# Stored data:
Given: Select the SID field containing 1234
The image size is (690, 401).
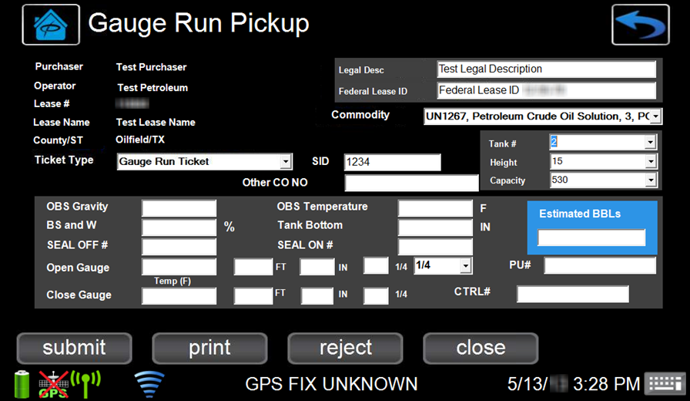Looking at the screenshot, I should point(392,162).
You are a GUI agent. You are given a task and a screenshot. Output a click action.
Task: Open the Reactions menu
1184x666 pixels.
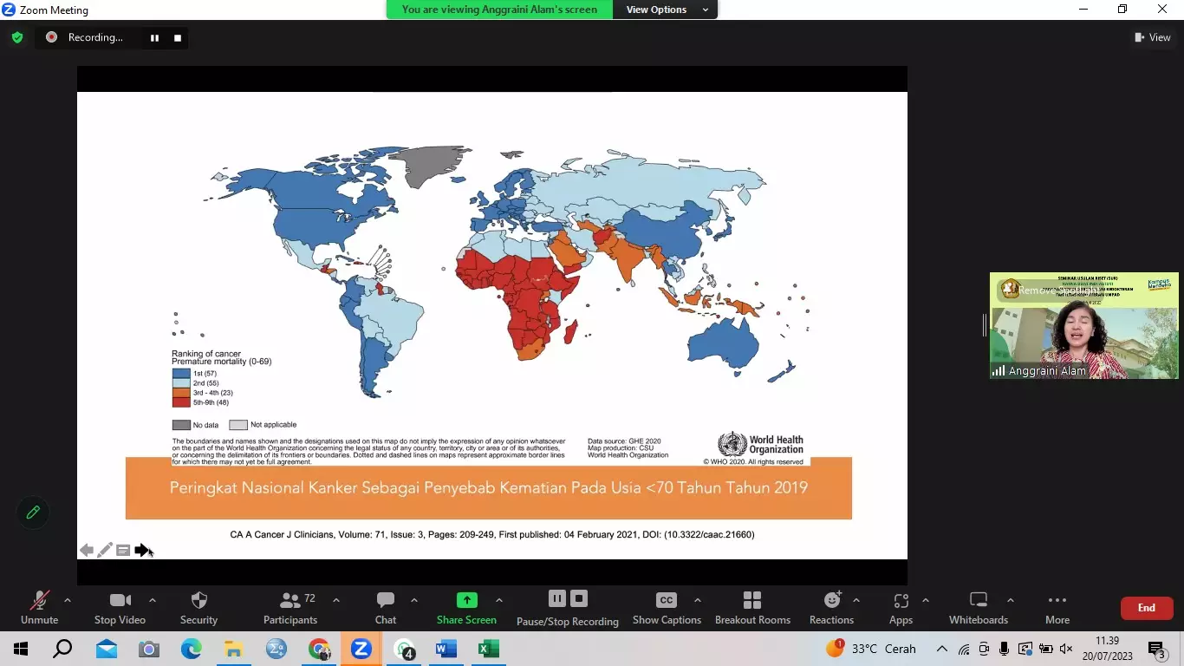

# Your assignment:
The output must match the records word for word, except that no pictures appear.

# Answer box:
Given: Select the SID field containing 1234
The image size is (690, 401).
Looking at the screenshot, I should point(392,162).
You are a GUI agent. You are given a task and a screenshot. Output a click action.
Task: Open the Reactions menu
1184x666 pixels.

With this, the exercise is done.